* Your objective: What is needed is a word-for-word copy of the listing below, without pictures.

* Input data:
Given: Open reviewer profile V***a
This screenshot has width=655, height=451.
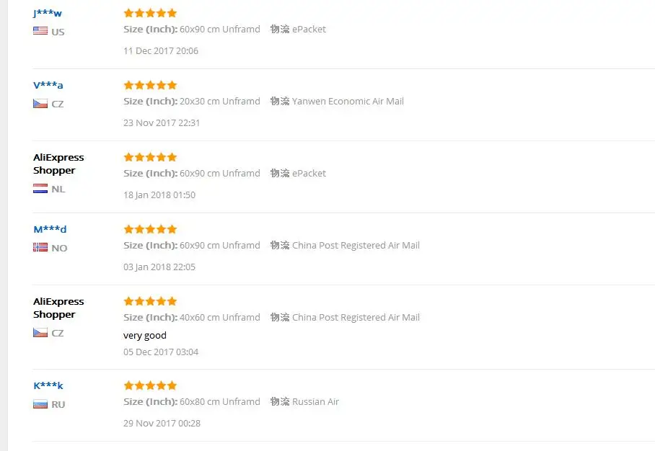Looking at the screenshot, I should (x=48, y=85).
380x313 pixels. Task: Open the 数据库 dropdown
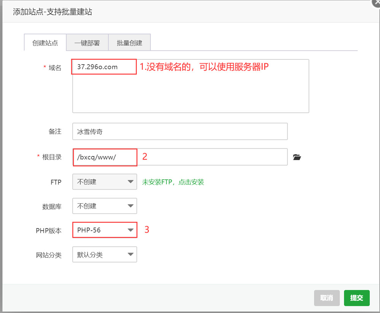click(105, 206)
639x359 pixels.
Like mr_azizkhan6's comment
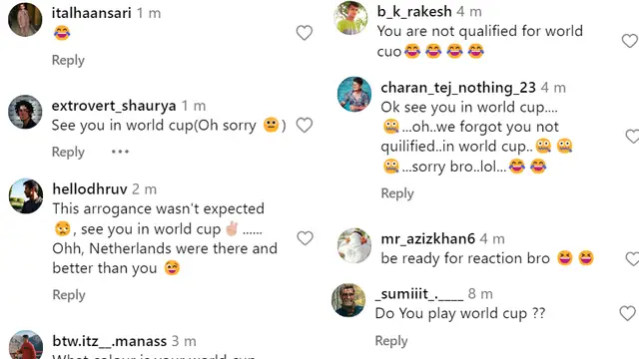[x=632, y=258]
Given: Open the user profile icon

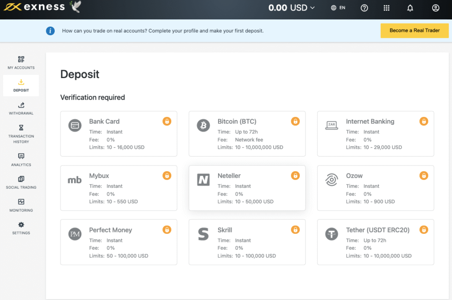Looking at the screenshot, I should [x=436, y=8].
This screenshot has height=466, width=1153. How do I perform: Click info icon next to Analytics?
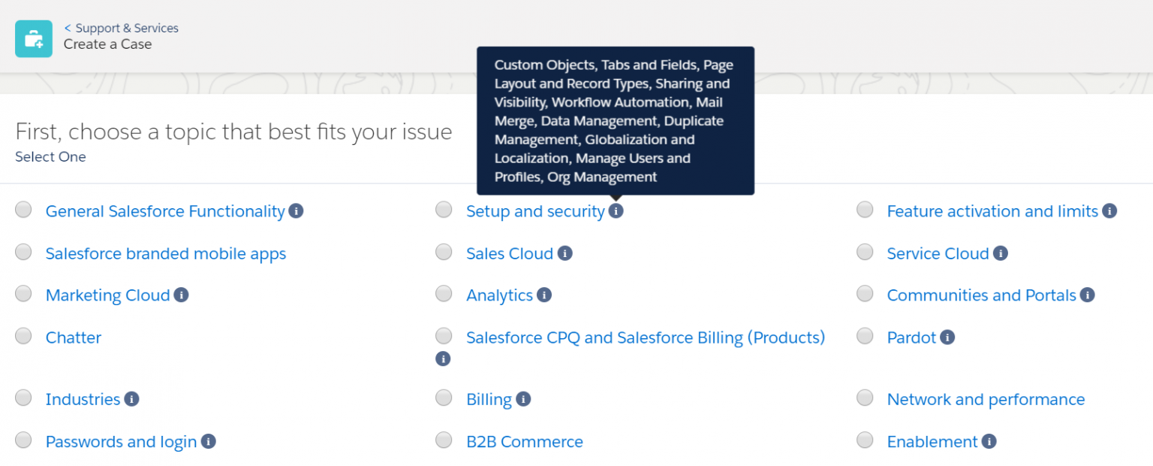(x=544, y=295)
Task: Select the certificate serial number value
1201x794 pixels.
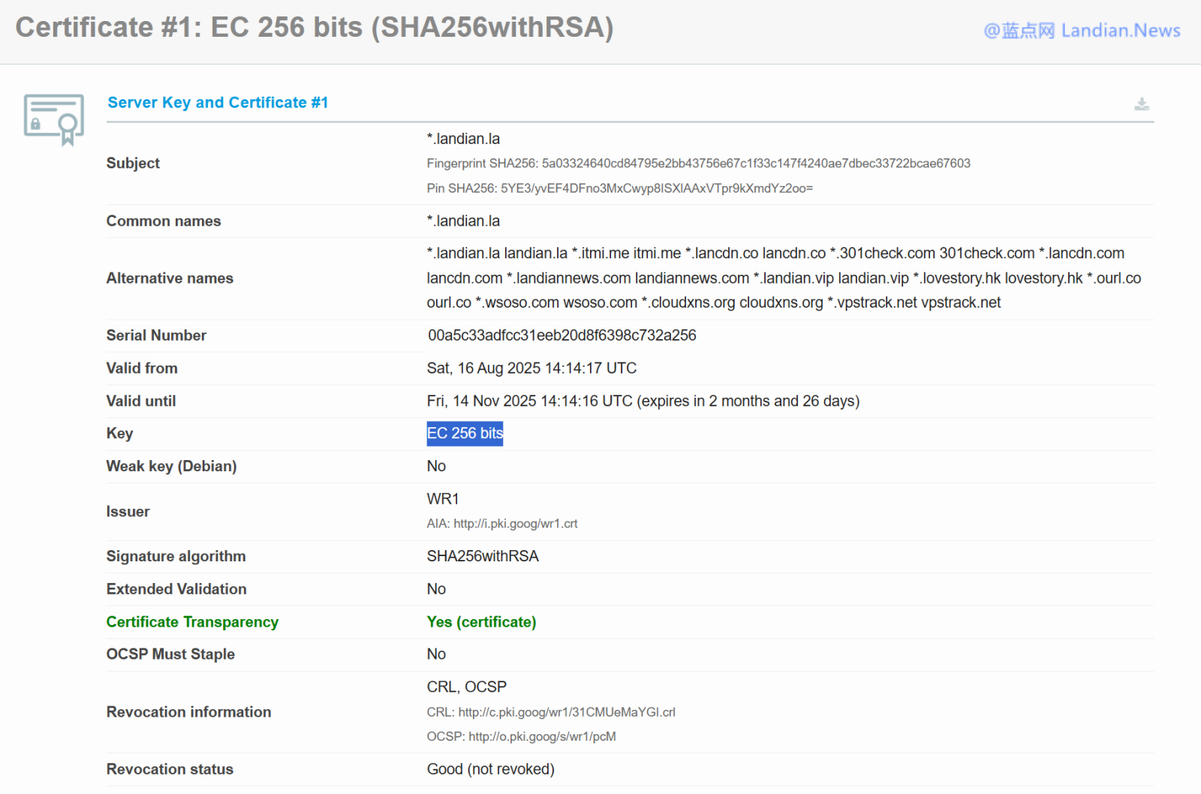Action: [561, 335]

* Reply:
Given: Open reviewer profile V***a
This screenshot has width=655, height=451.
Looking at the screenshot, I should (x=48, y=85).
380x313 pixels. Task: Open the 数据库 dropdown
click(105, 206)
639x359 pixels.
Like mr_azizkhan6's comment
[x=632, y=258]
Given: Open the user profile icon

Looking at the screenshot, I should [x=436, y=8].
This screenshot has height=466, width=1153. How do I perform: Click info icon next to Analytics?
(x=544, y=295)
Task: Select the certificate serial number value
1201x794 pixels.
Action: [561, 335]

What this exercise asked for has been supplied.